O Poder Judiciário, Ministérios Públicos, Tribunais diversos sinalizam mudanças importantes, o desafio agora é equacionar isso tudo com a necessidade de governabilidade do país, extremamente difícil quando as decisões de Governo dependem de maiorias e lideranças envolvidas em escândalos que merecem julgamento, esclarecimentos, Justiça.
Nessa Torre de Babel o cidadão comum e todas as ONGs realmente sérias precisam rever planejamentos e agir de acordo com suas competências para que nos próximos meses o Brasil não se transforme em campo de batalha ou espaço para todas as doenças, misérias e crimes. Teremos fragilidades imensas e estaremos cumprindo programas que esqueceram as necessidades básicas de nosso povo.
Agravando tudo estamos entrando em período eleitoral. Como motivar nossos governantes e forçá-los a optar pelas prioridades reais de atuação em tempos tão difíceis?
Acreditamos que os Ministérios Públicos ganham relevância máxima nessa situação, podendo agir de forma a que não caiamos no caos. Outras formas de agir existem, contudo, que vão do voluntariado em ações de interesse social a decisões estratégicas adequadas de pessoas poderosas.

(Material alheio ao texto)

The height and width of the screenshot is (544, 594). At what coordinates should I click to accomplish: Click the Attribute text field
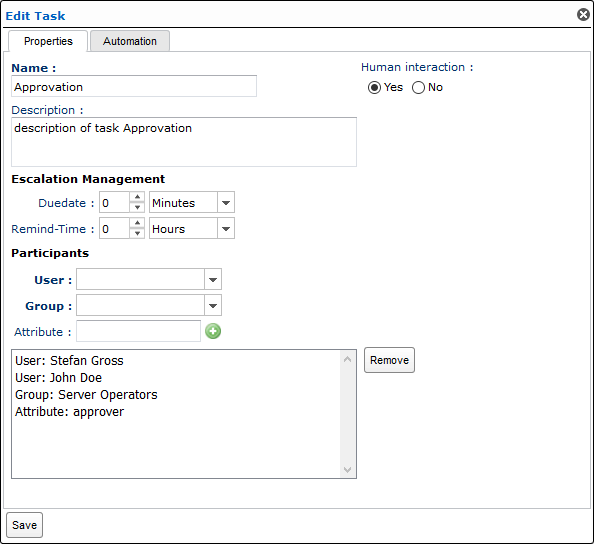pyautogui.click(x=138, y=331)
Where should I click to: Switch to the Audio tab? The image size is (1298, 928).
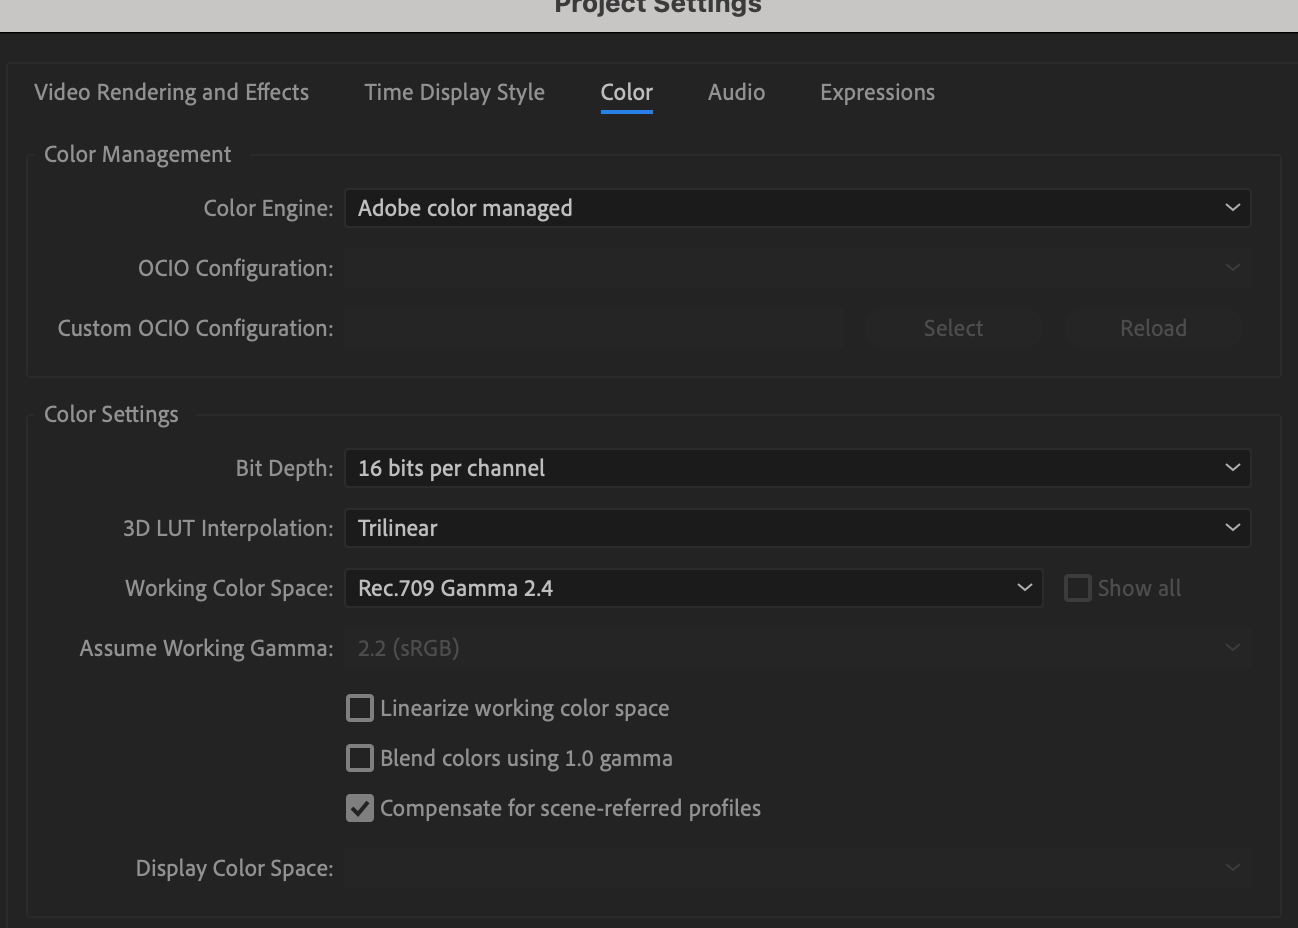[x=736, y=92]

Devemos, concluindo, perguntar: o que fazer para sobreviver com dignidade?

Cascaes
30.5.2016

1. "Delação premiada gerou reação em cadeia". Carta Capital. [Online] Deutsche Welle , 1 de 4 de 2015. http://www.cartacapital.com.br/politica/delacao-premiada-gerou-reacao-em-cadeia-703.html.

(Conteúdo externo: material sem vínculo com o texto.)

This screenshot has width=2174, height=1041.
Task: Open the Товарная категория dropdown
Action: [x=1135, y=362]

2. Hayash, Francisco Yukio. Entenda a “delação premiada”. jusbrasil. [Online] [Citado em: 2016 de 3 de 2016.] http://franciscohayashi.jusbrasil.com.br/artigos/138209424/entenda-a-delacao-premiada.
3. MENDONÇA, STEPHAN GOMES. A Lei 12.850/2013 e a nova delação premiada. Justificando. [Online] [Citado em: 7 de 3 de 2016.] http://justificando.com/2014/09/15/lei-12-8502013-e-nova-delacao-premiada/.
4. Richter, André. Por 7 votos a 4, STF autoriza prisão após condenação em 2ª instância. EBC Agência Brasil. [Online] 17 de 2 de 2016. http://agenciabrasil.ebc.com.br/geral/noticia/2016-02/por-7-votos-4-stf-autoriza-prisao-apos-condenacao-em-2a-instancia.






[2] Por 7 votos a 4, o Supremo Tribunal Federal (STF) decidiu hoje (17) que pessoas condenadas em segunda instância devem começar a cumprir pena antes do trânsito em julgado do processo (final do processo). Com a decisão, um condenado poderá iniciar o cumprimento da pena se a Justiça de segunda instância rejeitar o recurso de apelação e mantiver a condenação definida pela primeira instância.